Dopo un anno un po' così, sarebbe servito un Mondiale da leccarsi i baffi per rilanciarlo. Invece Rafa Leao, che pure qualcosa ha fatto vedere, negli Stati Uniti non ha saputo trascinare il suo Portogallo e ha finito la rassegna con un gol all'Uzbekistan e un assist contro la Croazia (unica gara giocata da titolare) mettendo insieme la miseria di 158 minuti in cinque partite. Troppo poco per attirare l'attenzione dei club di Premier e Liga, sua destinazione preferita, e troppo poco per permettere al Milan di venderlo in fretta e con un incasso importante. Fatto sta che a Rafa è rimasta solo la Turchia, con il Galatasaray che farebbe anche sul serio se non fosse che, al momento, è pronto sì a proporre al giocatore un ingaggio superiore ai 10 milioni, ma non ha alcuna intenzione di presentarsi a Casa Milan con i 50 milioni richiesti. Il che, banalmente, dopo gli acquisti onerosi di Gonçalo Ramos e Gila, costringe i rossoneri a rallentare sul mercato sapendo che ora, prima di acquistare, è necessario vendere. 

Ma veniamo a Leao e al Galatasaray. L'offerta turca per il Diavolo è il prestito. Inutile spiegare il motivo per cui dal clan rossonero sia arrivato un sonoro "no, grazie". La questione non è chiusa, ma la proposta turca andrà ritoccata e di parecchio. Il prestito, tendenzialmente non gradito, potrebbe essere preso in considerazione solo con l'obbligo di riscatto e il pagamento immediato di una buona parte del totale. Insomma, una ventina di milioni subito e 30 tra un anno.
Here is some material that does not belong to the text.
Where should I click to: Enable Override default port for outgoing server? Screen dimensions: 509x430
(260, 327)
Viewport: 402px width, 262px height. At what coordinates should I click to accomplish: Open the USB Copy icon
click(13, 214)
Non il massimo della vita nemmeno così, ma qualcosa su cui si potrebbe cominciare a ragionare. Il punto è che il Gala questo passo non l'ha fatto e forse non lo farà. Dove andrà quindi Leao? Dando per scontata la sua partenza, resta ignota la destinazione e, soprattutto, resta da superare questo fastidioso stallo. Cedere per comprare. Oggi è questa l'indicazione. 
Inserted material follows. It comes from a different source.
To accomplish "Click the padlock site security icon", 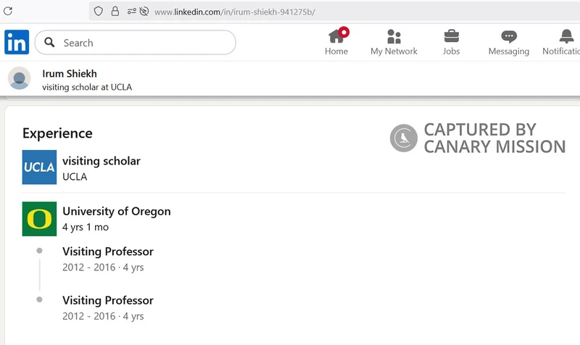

Anche perché di obiettivi da inseguire ce ne sarebbero. Disasi, ad esempio, per la difesa. O Karetsas per la trequarti. Tutti affari già di per sé non semplici (sul talento greco c'è il Dortmund) e per i quali serve fare cassa. Estupinan porterà dei soldi, Tomori lo scopriremo, sui vari Fofana e Loftus-Cheek o, eventualmente, Ricci e Jashari siamo ancora al massimo a qualche sondaggio esplorativo. Il tutto mentre luglio sta per finire e si avvicina l'inizio vero e proprio della stagione. Chi deve comprare lo sa e prende tempo in attesa della migliore occasione, chi deve vendere, come il Milan, vive una situazione complessa. Che solo Leao potrebbe davvero sbloccare.